Nehir kıyısında yapılan basit bir yürüyüş, matematiğin tamamen yeni bir dalının doğmasına ilham verebilir mi? Bu yürüyüşü yapan kişi Leonhard Euler ise aklınıza evet cevabı gelmelidir. Königsberg Köprüsü ile ilgili bir bilmece matematiği gerçekten de pek çok açıdan değiştirmiştir.
Baltık Denizi kıyısında Litvanya ve Polonya arasında sıkışmış Rusya’nın Kaliningrad Oblastı olarak bilinen bir bölgesi var. Burası II. Dünya Savaşı’ndan sonrasında aceleyle inşa edilen kalitesiz gri apartmanlarla dolu kasvetli bir sanayi şehridir. Bu sadece mimarlığı sevenler için değil, aynı zamanda nostaljik matematikçiler için de üzücüdür.
Çünkü tüm zamanların en büyük matematikçilerinden biri olan Leonhard Euler, 18. yüzyılda burada bulunan Königsberg şehrinin düzeni sayesinde, sonunda matematiğin iki yeni alanına, topoloji ve çizge teorisine, katkıda bulunan bir bulmacayı yanıtlamıştı.

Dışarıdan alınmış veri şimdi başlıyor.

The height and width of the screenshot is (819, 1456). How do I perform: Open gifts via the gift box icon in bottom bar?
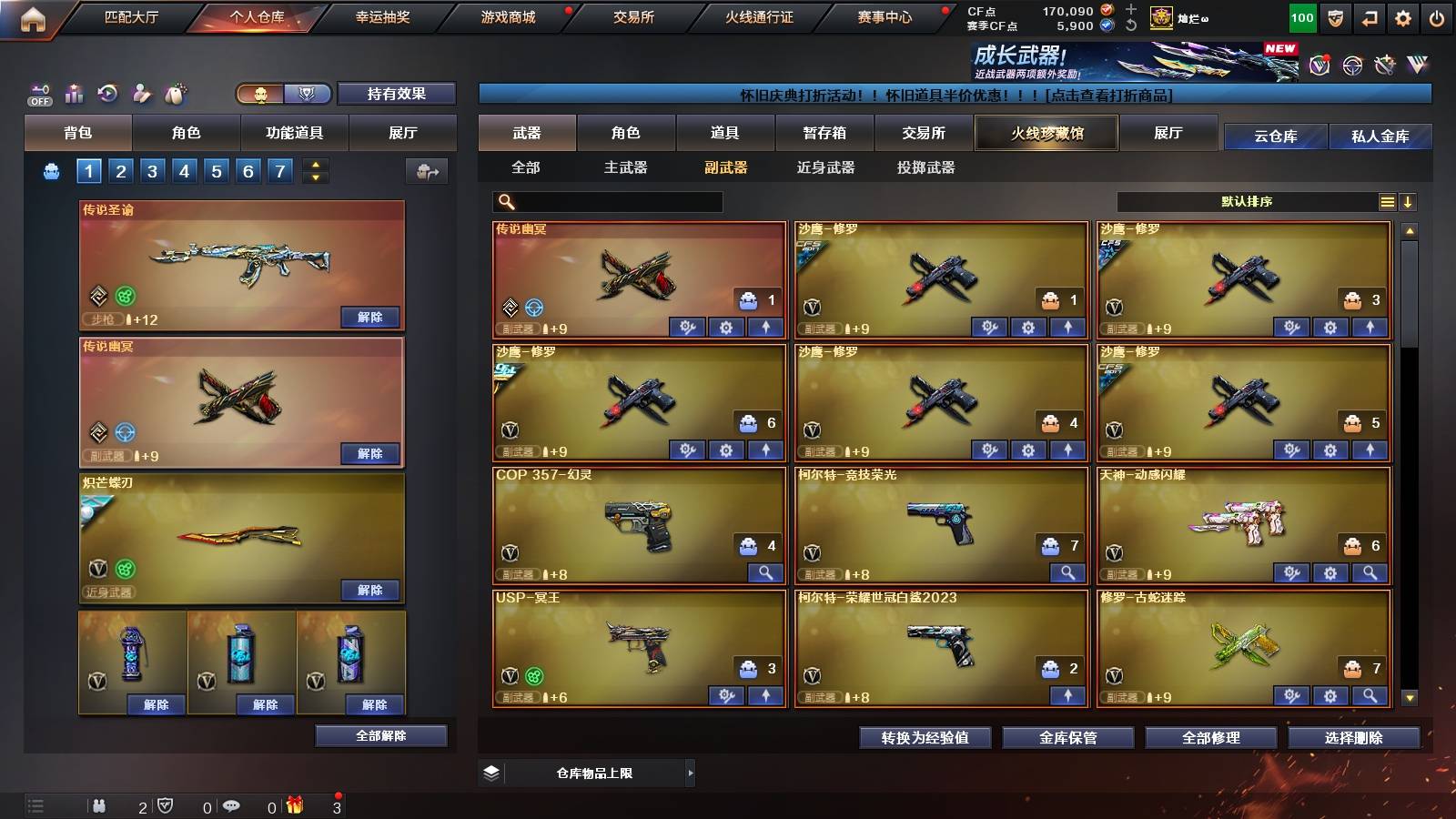click(293, 804)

Königsberg, Pregel nehrinin kıyısında inşa edilmiştir. Yedi köprü, iki adayı ve nehrin kıyılarını birbirine bağlıyordu. Königsberg vatandaşlarının çoğu Pazar öğleden sonralarını şehirde dolaşarak geçiriyordu. Sonra zamanla bir eğlence başladı. Dolaşmaya çıkanlar her köprüyü yalnızca bir kez geçerek şehrin içinde yürüyebilir mi?
Königsbergliler farklı yollardan yürümeyi denediler ama kimse her köprüyü tam olarak bir kez geçip başlangıç noktasına dönmenin yolunu bulamadı. Bu soru zamanla, Königsberg Köprüsü problemi, Königsberg’in yedi köprüsü problemi olarak bilindi. Bulmaca o kadar meşhur oldu ki İsviçreli matematikçi Leonhard Euler’in kulağına kadar ulaştı ve o da bu bulmacayı çözmeye karar verdi.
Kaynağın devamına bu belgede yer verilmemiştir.